HMI Programming is different from most other programming languages. The reason is that an HMI is a visual representation of what’s happening on the manufacturing floor. Therefore, the actual HMI programming is typically referred to as HMI development as most of the time is spent on designing the layout of the screens rather than writing code in the traditional sense of the definition. Furthermore, the programming controls the inputs and outputs of an HMI. This generally resides on the PLC, giving the PLC programmer most of the control over the functionality of the HMI operation. However, both of these functions are combined at most facilities. And the PLC programmer would either create the layouts of the HMI screens or be familiar enough with the process. This is to dictate how HMI programming will take place.
HMI Systems and Design Good Practices
As discussed above, the primary function of an HMI system is to allow an operator to control the process. However, a lot of components need to be implemented appropriately for an HMI to be functionally sound, efficient, and, most of all, intuitive to use. Let’s explore the distinction of each one separately.
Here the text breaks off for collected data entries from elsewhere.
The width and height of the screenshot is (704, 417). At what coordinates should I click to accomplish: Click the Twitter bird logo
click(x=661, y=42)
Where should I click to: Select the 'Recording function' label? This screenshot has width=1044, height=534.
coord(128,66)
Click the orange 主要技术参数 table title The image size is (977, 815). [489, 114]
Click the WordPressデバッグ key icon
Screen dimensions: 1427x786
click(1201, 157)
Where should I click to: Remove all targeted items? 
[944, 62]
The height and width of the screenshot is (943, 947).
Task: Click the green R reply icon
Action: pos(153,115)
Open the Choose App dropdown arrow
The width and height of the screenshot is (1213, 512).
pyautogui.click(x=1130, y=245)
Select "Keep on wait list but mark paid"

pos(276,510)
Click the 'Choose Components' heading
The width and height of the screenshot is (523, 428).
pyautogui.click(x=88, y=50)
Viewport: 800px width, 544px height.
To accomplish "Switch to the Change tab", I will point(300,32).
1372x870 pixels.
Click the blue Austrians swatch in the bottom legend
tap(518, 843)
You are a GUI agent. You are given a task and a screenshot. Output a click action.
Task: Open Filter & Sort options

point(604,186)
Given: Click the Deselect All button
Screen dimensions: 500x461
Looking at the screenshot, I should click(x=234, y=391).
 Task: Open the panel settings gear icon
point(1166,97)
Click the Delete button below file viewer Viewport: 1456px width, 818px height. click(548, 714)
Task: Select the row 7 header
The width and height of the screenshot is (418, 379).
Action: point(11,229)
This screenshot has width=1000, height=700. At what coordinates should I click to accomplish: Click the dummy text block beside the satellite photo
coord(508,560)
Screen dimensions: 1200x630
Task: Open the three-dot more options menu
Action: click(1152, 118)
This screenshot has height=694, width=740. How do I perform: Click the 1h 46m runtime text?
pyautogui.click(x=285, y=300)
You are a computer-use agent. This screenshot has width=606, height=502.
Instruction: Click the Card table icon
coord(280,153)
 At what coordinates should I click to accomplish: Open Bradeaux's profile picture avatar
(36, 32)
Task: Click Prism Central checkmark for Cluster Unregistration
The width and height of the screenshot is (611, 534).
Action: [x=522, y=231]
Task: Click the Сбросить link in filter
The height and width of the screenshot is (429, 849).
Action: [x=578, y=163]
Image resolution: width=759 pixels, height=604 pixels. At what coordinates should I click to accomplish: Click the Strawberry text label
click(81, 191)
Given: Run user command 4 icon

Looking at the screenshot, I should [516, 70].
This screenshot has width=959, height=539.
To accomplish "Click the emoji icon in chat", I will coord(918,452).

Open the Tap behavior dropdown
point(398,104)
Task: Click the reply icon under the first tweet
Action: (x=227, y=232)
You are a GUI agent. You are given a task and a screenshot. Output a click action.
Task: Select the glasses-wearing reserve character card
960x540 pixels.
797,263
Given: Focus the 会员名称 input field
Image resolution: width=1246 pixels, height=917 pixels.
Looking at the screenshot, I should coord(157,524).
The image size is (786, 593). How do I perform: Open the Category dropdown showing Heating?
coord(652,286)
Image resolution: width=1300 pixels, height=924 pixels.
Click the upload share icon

HMI Functionality | Basics and Advanced Features
The most basic HMI will allow the operator to see the current status of a particular process. An HMI could be created to give a visual indication of the current status of the machine: stopped or running. However, a PLC could pull a lot more information from this machine, depending on the needs of the operation. Therefore, the HMI could be used to convey this information to the operator to make better decisions with regards to the process.
Imagine that the same grinding machine is capable of faulting out. It may stop due to a lack of maintenance (low oil level), unforeseen breakdown (jam at the infeed), or an operator mistake (safety door opened). Each one of these fault states is being displayed by an LED directly on the electrical panel. Since we have this information available, we may choose to add it to an HMI to provide a more granular feedback mechanism to the operator who will eliminate the inherent fault.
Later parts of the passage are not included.